In the real world, that sort of thing doesn't play out. I went through it. I would get all serious and scare women away. I thought I was a descent, nice guy that women were supposed to want, but that seemed to scare them away. I was quiet and shy too. Don't ask me why, but a lot of women seem to be attracted to a challenge, not the guy who is willing to have a relationship and be devoted to them. Even though they always complain men are afraid of comittment. And I apologize for generalizing here.

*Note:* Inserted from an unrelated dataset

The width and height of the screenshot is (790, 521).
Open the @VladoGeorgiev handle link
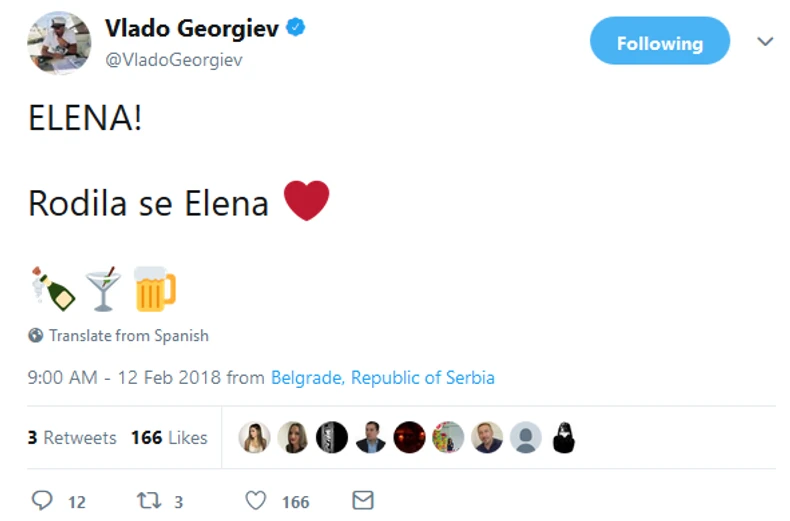point(173,60)
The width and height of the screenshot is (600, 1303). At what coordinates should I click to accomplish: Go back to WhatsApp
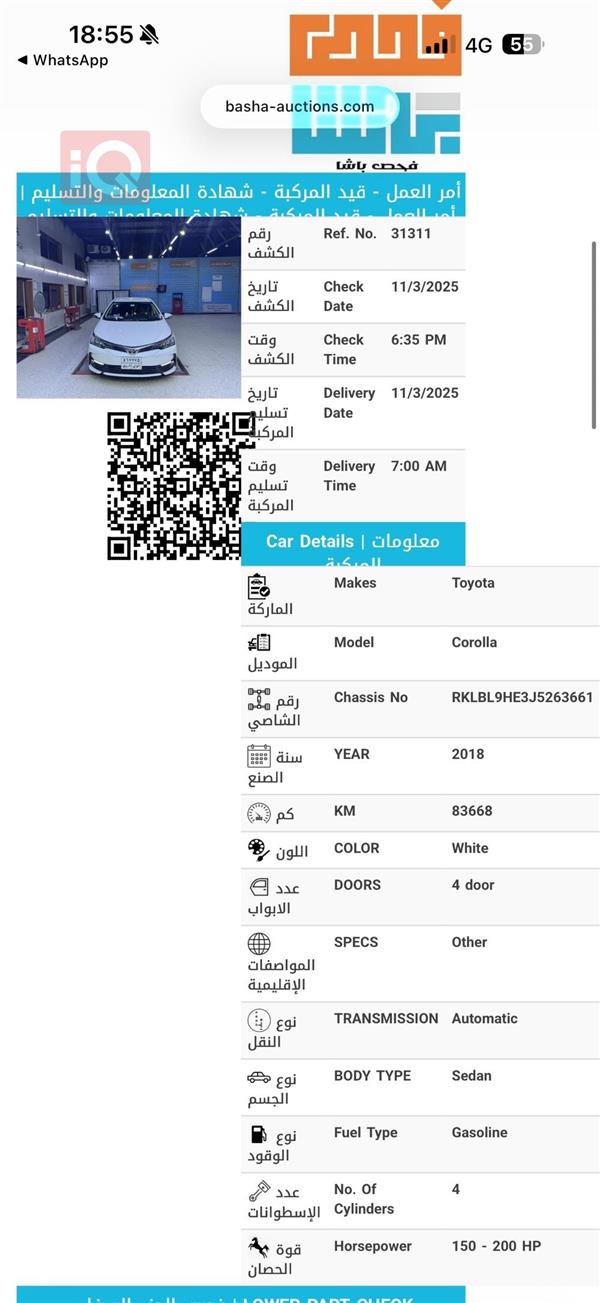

It seems that when I developed more confidence, I had a more aloof attitude. I sent out a different vibe. I attracted a lot more women and didn't get too focused on any one or hung up if the relationship didn't go well and I dated a lot more people. I didn't push for building a relationship. I just went with it and had fun. Not too worried about whether it ended or not. It seemed the more I would send off the vibe that I didn't care, the more women would be attracted to me. Eventually I found one who pursued me and stuck after me and we happened to be into a lot of the same things and got along great. We dated for about 4 years and got married and have now been happily married for another 4 years.

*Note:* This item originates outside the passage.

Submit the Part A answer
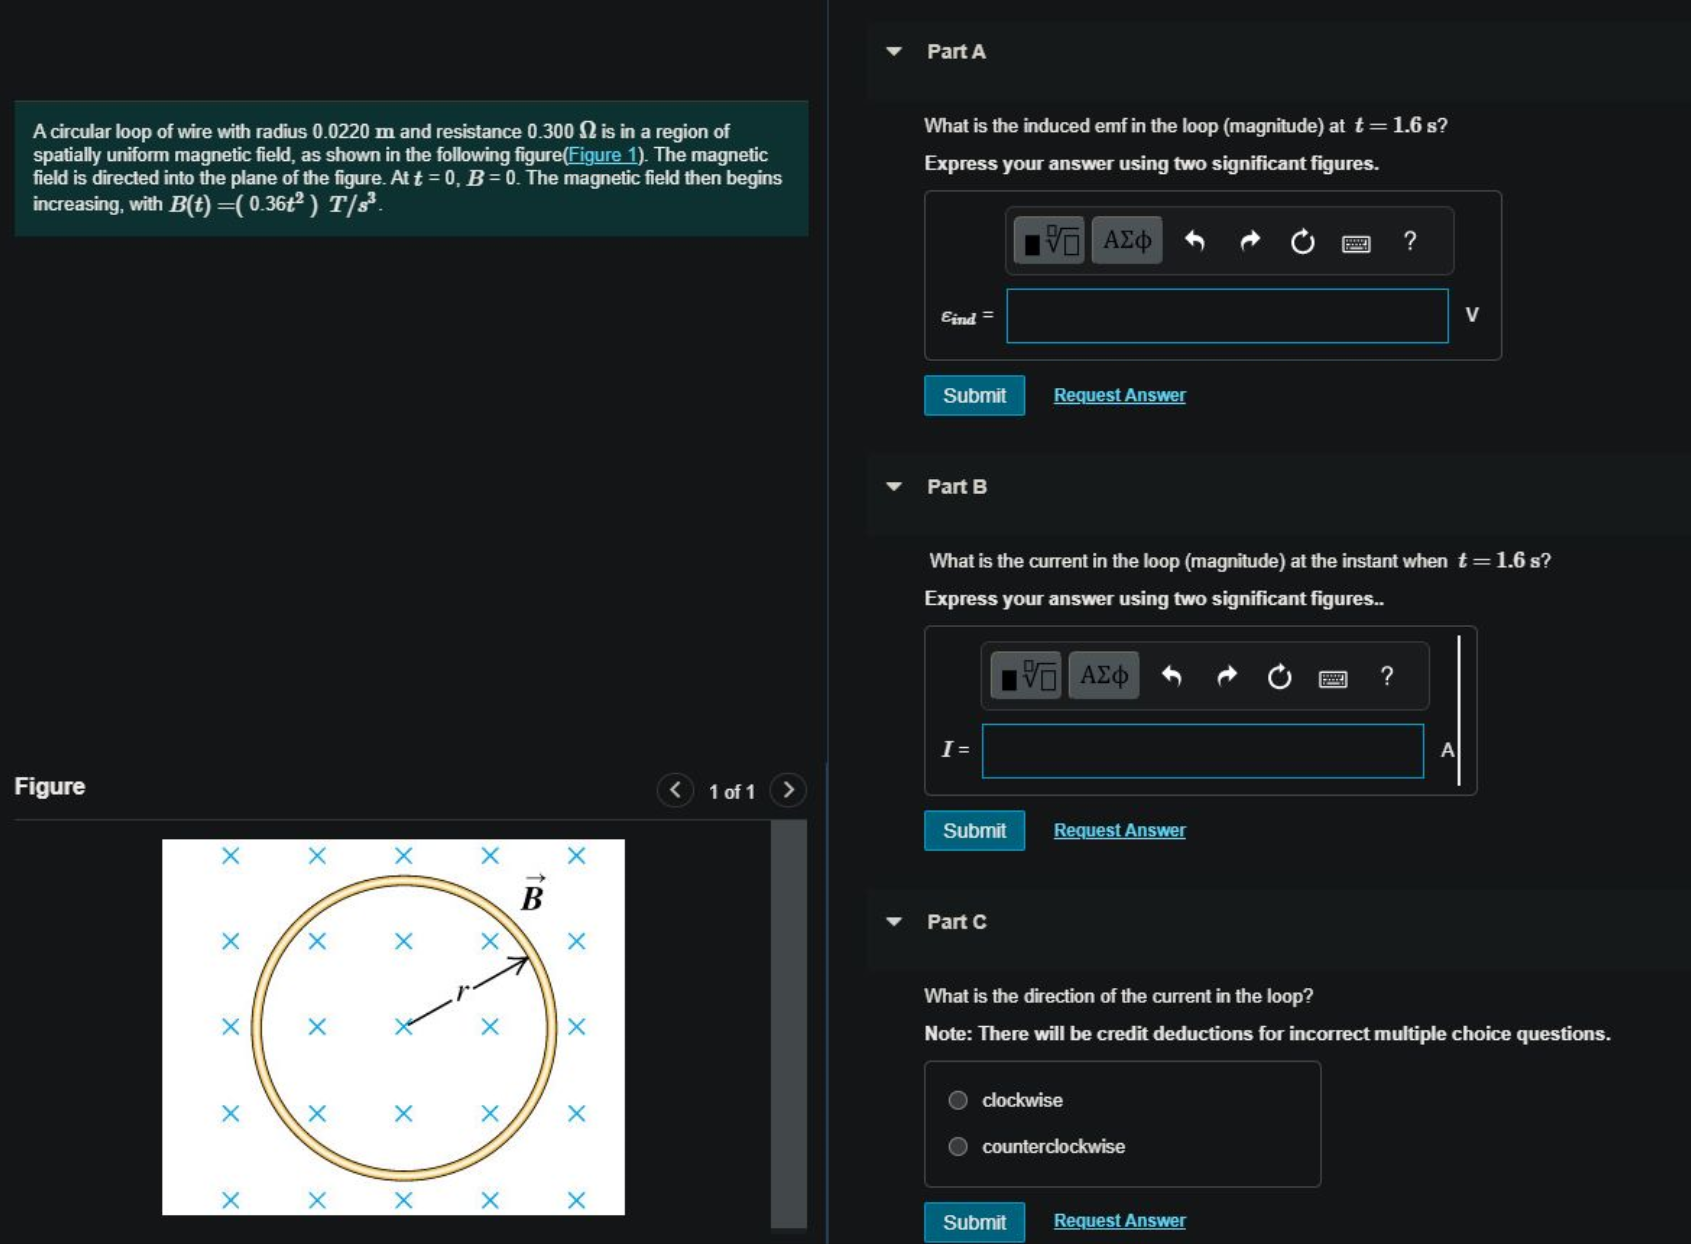The width and height of the screenshot is (1691, 1244). 973,395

I haven't read about your past history with this girl and I don't know you. But it sounds similar to me in my first years after becoming an ex-JW. This relationship was a long time ago and you're still obsessed. No doubt you are sending out that vibe constantly. It's in the way you talk to her, the way you look at her, the things you say and don't say, your tone of voice. Us guys are often easier to read than we think. It may be that she's picked up on that and it has been wearing on her. Perhaps she feels nervous around you in the first place and overreacted to your comment. She's the one who cut it off, right? So if it hasn't happened again by now, it probably never will. So such comments will never be welcomed and better left unsaid. It only frames you, in her mind, as somebody who won't let go. And people who don't let go can be a legitimate danger. I don't know exactly what was said or how it was said, but I like to try to see both sides and I can see where she might have gotten spooked.
Like I say, I don't know either of you personally, and I don't mean to turn it around back on you. Sorry if I'm way off the mark, but there's two sides to everything.